--- Entries supplied Enclosed Below ---

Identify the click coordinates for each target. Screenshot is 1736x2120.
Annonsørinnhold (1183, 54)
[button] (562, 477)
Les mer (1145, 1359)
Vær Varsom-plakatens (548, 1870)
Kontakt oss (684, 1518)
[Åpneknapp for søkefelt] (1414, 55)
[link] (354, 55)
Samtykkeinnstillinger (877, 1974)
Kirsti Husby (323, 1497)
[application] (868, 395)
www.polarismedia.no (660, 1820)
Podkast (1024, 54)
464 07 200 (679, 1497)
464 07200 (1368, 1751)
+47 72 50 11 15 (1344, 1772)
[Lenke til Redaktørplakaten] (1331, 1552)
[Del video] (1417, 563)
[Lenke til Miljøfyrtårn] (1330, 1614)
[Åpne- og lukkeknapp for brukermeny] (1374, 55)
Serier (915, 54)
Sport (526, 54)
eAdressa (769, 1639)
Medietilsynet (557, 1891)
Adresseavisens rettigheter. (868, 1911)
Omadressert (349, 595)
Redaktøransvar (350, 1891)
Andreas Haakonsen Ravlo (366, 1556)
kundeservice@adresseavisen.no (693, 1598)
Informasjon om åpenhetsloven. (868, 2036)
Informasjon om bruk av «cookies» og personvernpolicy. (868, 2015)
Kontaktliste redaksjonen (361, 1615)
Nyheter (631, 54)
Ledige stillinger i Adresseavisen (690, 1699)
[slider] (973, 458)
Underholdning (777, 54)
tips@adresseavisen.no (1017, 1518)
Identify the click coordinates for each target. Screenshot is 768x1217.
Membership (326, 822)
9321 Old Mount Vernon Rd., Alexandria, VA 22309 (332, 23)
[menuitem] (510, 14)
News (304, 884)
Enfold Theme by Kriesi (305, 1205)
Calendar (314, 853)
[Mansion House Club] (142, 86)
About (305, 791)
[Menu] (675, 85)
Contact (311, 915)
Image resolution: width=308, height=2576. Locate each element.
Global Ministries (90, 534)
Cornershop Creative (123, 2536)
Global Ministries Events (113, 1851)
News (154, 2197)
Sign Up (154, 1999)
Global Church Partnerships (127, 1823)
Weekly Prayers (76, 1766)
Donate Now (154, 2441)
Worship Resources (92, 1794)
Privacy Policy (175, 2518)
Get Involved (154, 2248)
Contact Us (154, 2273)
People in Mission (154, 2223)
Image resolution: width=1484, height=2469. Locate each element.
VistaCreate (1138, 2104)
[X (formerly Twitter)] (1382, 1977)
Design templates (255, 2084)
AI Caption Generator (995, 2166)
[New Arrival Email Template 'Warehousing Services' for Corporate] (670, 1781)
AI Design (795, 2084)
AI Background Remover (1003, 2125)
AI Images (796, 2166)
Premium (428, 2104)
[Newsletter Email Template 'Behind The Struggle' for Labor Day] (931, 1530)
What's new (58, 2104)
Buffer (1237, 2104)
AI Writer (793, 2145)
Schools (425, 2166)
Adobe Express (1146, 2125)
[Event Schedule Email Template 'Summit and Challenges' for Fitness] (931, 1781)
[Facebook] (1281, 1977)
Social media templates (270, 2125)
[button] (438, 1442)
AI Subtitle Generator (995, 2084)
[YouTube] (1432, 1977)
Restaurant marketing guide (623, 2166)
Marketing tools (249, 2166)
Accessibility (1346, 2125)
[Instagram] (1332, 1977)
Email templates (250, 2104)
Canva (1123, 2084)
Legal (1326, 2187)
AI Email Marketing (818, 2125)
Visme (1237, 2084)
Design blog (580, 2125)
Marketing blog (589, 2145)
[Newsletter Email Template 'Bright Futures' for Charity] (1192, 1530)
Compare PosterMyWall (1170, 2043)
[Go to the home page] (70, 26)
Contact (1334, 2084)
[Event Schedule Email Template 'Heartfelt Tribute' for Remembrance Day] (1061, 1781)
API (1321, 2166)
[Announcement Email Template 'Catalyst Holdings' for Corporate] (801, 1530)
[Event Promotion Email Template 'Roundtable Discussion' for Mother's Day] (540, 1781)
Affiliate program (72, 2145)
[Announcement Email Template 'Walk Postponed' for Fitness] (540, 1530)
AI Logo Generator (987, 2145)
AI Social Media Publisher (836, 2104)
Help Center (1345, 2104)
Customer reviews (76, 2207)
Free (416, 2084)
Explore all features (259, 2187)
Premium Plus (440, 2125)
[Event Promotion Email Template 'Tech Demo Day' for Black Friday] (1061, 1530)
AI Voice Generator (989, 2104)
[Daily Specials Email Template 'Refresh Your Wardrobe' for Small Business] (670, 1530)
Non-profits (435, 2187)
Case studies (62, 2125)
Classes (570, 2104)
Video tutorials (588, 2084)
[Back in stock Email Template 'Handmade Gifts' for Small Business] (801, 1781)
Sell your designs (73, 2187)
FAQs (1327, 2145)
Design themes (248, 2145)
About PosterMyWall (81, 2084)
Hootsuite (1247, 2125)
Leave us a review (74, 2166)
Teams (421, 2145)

--- End of Enclosed Entries supplied ---

Search the data for the string "PosterMyWall" and copy each line where it appears.

Compare PosterMyWall (1170, 2043)
About PosterMyWall (81, 2084)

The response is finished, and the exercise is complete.